TASK DIRECTIONS: Put the lines below into a JSON list of strings, one string per line, and leave out any blank lines.
-- BEGIN DATA FOR THIS TASK --
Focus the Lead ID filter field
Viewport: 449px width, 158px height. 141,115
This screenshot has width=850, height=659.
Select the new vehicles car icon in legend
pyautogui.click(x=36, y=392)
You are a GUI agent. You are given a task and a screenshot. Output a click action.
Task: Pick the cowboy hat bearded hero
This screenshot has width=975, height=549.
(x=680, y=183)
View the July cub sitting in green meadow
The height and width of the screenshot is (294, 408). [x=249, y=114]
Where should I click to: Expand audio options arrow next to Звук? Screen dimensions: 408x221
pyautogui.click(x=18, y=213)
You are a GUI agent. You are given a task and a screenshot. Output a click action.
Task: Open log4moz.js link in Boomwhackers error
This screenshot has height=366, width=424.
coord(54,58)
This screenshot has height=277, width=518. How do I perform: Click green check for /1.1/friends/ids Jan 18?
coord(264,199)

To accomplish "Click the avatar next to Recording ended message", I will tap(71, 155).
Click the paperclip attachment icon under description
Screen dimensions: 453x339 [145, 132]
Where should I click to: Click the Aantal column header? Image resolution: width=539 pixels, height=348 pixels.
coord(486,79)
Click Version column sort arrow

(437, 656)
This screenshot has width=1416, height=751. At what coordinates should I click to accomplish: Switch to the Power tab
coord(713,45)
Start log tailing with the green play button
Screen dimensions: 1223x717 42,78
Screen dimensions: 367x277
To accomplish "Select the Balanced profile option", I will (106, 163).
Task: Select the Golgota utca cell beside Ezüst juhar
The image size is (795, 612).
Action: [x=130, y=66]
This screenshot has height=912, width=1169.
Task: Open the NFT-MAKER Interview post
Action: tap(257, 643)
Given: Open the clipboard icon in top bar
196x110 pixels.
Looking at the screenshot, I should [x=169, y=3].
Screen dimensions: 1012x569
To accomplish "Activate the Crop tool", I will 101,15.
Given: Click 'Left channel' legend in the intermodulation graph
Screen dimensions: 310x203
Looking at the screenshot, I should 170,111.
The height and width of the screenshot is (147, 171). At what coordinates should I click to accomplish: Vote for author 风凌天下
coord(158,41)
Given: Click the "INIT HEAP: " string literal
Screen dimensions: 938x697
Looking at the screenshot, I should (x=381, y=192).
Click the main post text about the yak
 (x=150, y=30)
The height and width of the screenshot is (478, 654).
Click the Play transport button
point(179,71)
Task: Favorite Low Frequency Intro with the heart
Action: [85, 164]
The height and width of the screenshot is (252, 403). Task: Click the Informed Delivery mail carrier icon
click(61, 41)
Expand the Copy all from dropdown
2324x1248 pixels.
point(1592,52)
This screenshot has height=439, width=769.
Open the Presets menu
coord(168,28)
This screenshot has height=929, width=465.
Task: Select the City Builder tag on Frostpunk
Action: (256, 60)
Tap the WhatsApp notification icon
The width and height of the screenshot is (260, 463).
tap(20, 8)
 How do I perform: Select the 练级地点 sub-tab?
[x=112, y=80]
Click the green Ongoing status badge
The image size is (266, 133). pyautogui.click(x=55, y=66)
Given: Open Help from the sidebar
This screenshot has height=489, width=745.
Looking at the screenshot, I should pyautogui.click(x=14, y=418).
-- END DATA FOR THIS TASK --
RESPONSE TO THIS EXERCISE:
[
  "Focus the Lead ID filter field",
  "Viewport: 449px width, 158px height. 141,115",
  "This screenshot has width=850, height=659.",
  "Select the new vehicles car icon in legend",
  "pyautogui.click(x=36, y=392)",
  "You are a GUI agent. You are given a task and a screenshot. Output a click action.",
  "Task: Pick the cowboy hat bearded hero",
  "This screenshot has width=975, height=549.",
  "(x=680, y=183)",
  "View the July cub sitting in green meadow",
  "The height and width of the screenshot is (294, 408). [x=249, y=114]",
  "Where should I click to: Expand audio options arrow next to Звук? Screen dimensions: 408x221",
  "pyautogui.click(x=18, y=213)",
  "You are a GUI agent. You are given a task and a screenshot. Output a click action.",
  "Task: Open log4moz.js link in Boomwhackers error",
  "This screenshot has height=366, width=424.",
  "coord(54,58)",
  "This screenshot has height=277, width=518. How do I perform: Click green check for /1.1/friends/ids Jan 18?",
  "coord(264,199)",
  "To accomplish \"Click the avatar next to Recording ended message\", I will tap(71, 155).",
  "Click the paperclip attachment icon under description",
  "Screen dimensions: 453x339 [145, 132]",
  "Where should I click to: Click the Aantal column header? Image resolution: width=539 pixels, height=348 pixels.",
  "coord(486,79)",
  "Click Version column sort arrow",
  "(437, 656)",
  "This screenshot has width=1416, height=751. At what coordinates should I click to accomplish: Switch to the Power tab",
  "coord(713,45)",
  "Start log tailing with the green play button",
  "Screen dimensions: 1223x717 42,78",
  "Screen dimensions: 367x277",
  "To accomplish \"Select the Balanced profile option\", I will (106, 163).",
  "Task: Select the Golgota utca cell beside Ezüst juhar",
  "The image size is (795, 612).",
  "Action: [x=130, y=66]",
  "This screenshot has height=912, width=1169.",
  "Task: Open the NFT-MAKER Interview post",
  "Action: tap(257, 643)",
  "Given: Open the clipboard icon in top bar",
  "196x110 pixels.",
  "Looking at the screenshot, I should [x=169, y=3].",
  "Screen dimensions: 1012x569",
  "To accomplish \"Activate the Crop tool\", I will 101,15.",
  "Given: Click 'Left channel' legend in the intermodulation graph",
  "Screen dimensions: 310x203",
  "Looking at the screenshot, I should 170,111.",
  "The height and width of the screenshot is (147, 171). At what coordinates should I click to accomplish: Vote for author 风凌天下",
  "coord(158,41)",
  "Given: Click the \"INIT HEAP: \" string literal",
  "Screen dimensions: 938x697",
  "Looking at the screenshot, I should (x=381, y=192).",
  "Click the main post text about the yak",
  " (x=150, y=30)",
  "The height and width of the screenshot is (478, 654).",
  "Click the Play transport button",
  "point(179,71)",
  "Task: Favorite Low Frequency Intro with the heart",
  "Action: [85, 164]",
  "The height and width of the screenshot is (252, 403). Task: Click the Informed Delivery mail carrier icon",
  "click(61, 41)",
  "Expand the Copy all from dropdown",
  "2324x1248 pixels.",
  "point(1592,52)",
  "This screenshot has height=439, width=769.",
  "Open the Presets menu",
  "coord(168,28)",
  "This screenshot has height=929, width=465.",
  "Task: Select the City Builder tag on Frostpunk",
  "Action: (256, 60)",
  "Tap the WhatsApp notification icon",
  "The width and height of the screenshot is (260, 463).",
  "tap(20, 8)",
  " How do I perform: Select the 练级地点 sub-tab?",
  "[x=112, y=80]",
  "Click the green Ongoing status badge",
  "The image size is (266, 133). pyautogui.click(x=55, y=66)",
  "Given: Open Help from the sidebar",
  "This screenshot has height=489, width=745.",
  "Looking at the screenshot, I should pyautogui.click(x=14, y=418)."
]